(RECORDS TO PROCESS)
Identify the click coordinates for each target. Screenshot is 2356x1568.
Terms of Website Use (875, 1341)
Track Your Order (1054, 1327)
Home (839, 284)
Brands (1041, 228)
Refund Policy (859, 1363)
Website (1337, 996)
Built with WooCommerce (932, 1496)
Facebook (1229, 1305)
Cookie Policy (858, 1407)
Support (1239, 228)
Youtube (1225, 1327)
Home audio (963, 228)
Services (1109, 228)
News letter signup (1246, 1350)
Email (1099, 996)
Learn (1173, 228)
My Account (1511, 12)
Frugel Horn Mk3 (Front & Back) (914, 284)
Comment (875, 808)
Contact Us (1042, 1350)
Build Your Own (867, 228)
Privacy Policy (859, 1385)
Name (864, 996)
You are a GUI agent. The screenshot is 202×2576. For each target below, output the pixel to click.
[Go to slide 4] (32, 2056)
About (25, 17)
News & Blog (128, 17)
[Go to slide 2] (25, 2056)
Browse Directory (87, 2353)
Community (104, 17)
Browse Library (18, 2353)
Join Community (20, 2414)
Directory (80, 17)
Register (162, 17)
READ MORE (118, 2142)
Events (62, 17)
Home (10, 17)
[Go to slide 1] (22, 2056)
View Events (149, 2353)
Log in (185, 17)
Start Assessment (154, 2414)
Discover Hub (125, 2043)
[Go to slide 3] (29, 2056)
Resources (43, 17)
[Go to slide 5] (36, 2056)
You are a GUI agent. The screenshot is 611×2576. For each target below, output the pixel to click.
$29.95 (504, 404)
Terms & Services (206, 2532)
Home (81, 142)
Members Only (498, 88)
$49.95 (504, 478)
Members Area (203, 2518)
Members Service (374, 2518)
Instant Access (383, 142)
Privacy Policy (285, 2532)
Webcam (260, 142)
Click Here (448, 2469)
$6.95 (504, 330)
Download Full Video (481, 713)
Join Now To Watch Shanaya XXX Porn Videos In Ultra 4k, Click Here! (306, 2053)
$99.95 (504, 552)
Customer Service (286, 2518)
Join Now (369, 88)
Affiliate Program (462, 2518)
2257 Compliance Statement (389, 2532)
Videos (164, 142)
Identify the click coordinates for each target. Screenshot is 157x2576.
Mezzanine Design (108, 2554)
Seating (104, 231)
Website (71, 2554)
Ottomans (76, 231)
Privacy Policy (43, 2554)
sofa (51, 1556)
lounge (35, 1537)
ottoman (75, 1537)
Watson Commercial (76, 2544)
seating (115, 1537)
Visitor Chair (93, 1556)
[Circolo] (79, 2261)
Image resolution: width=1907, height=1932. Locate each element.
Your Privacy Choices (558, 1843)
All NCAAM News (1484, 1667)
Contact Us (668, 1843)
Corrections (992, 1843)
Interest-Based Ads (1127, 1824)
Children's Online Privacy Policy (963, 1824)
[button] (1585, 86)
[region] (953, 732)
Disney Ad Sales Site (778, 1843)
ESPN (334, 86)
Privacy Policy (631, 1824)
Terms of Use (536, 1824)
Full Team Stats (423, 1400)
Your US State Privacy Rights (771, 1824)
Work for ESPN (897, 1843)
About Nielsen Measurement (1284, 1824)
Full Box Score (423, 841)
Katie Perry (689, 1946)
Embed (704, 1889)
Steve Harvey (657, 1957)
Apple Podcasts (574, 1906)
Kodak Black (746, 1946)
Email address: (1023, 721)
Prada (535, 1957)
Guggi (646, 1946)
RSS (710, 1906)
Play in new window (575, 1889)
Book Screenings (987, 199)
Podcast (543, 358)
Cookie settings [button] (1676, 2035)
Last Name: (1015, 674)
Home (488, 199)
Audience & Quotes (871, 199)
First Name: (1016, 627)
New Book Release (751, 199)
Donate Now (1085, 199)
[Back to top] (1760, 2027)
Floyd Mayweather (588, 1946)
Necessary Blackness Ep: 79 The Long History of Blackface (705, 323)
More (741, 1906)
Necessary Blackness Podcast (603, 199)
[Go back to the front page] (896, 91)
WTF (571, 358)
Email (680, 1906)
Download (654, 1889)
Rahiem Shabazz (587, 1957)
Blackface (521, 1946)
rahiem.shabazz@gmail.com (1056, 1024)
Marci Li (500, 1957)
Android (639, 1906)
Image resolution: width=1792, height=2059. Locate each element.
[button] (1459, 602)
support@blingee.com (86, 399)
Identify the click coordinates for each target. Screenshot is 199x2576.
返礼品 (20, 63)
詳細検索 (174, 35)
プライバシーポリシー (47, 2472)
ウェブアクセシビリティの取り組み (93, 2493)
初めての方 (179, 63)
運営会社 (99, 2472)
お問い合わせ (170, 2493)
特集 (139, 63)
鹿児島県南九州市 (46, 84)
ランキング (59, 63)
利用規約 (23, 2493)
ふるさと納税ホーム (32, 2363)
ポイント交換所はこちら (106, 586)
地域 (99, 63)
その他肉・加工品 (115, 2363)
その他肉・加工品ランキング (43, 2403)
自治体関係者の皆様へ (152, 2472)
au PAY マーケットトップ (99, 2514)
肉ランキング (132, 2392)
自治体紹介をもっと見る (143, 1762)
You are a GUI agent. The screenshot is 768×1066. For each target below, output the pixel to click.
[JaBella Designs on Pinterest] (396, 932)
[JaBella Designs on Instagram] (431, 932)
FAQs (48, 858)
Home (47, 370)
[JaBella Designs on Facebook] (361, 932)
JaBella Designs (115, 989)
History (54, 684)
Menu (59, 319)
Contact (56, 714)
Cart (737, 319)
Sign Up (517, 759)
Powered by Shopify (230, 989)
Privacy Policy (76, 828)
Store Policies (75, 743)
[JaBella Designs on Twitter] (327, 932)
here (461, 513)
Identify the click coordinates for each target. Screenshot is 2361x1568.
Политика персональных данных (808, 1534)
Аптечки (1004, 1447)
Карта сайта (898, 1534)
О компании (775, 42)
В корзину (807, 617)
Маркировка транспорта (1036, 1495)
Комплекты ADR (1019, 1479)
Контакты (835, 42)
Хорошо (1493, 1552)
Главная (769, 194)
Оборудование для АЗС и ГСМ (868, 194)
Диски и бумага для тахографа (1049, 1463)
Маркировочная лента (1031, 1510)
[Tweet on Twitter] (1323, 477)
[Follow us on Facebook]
(End RECORDS TO PROCESS)
| PROBLEM TO WORK ON |
From the material above, copy exactly the lines between the line holding "Terms & Services (206, 2532)" and the line holding "Guggi (646, 1946)", inclusive, and only those.

| ANSWER TO THE EXERCISE |
Terms & Services (206, 2532)
Home (81, 142)
Members Only (498, 88)
$49.95 (504, 478)
Members Area (203, 2518)
Members Service (374, 2518)
Instant Access (383, 142)
Privacy Policy (285, 2532)
Webcam (260, 142)
Click Here (448, 2469)
$6.95 (504, 330)
Download Full Video (481, 713)
Join Now To Watch Shanaya XXX Porn Videos In Ultra 4k, Click Here! (306, 2053)
$99.95 (504, 552)
Customer Service (286, 2518)
Join Now (369, 88)
Affiliate Program (462, 2518)
2257 Compliance Statement (389, 2532)
Videos (164, 142)
Identify the click coordinates for each target. Screenshot is 157x2576.
Mezzanine Design (108, 2554)
Seating (104, 231)
Website (71, 2554)
Ottomans (76, 231)
Privacy Policy (43, 2554)
sofa (51, 1556)
lounge (35, 1537)
ottoman (75, 1537)
Watson Commercial (76, 2544)
seating (115, 1537)
Visitor Chair (93, 1556)
[Circolo] (79, 2261)
Image resolution: width=1907, height=1932. Locate each element.
Your Privacy Choices (558, 1843)
All NCAAM News (1484, 1667)
Contact Us (668, 1843)
Corrections (992, 1843)
Interest-Based Ads (1127, 1824)
Children's Online Privacy Policy (963, 1824)
[button] (1585, 86)
[region] (953, 732)
Disney Ad Sales Site (778, 1843)
ESPN (334, 86)
Privacy Policy (631, 1824)
Terms of Use (536, 1824)
Full Team Stats (423, 1400)
Your US State Privacy Rights (771, 1824)
Work for ESPN (897, 1843)
About Nielsen Measurement (1284, 1824)
Full Box Score (423, 841)
Katie Perry (689, 1946)
Embed (704, 1889)
Steve Harvey (657, 1957)
Apple Podcasts (574, 1906)
Kodak Black (746, 1946)
Email address: (1023, 721)
Prada (535, 1957)
Guggi (646, 1946)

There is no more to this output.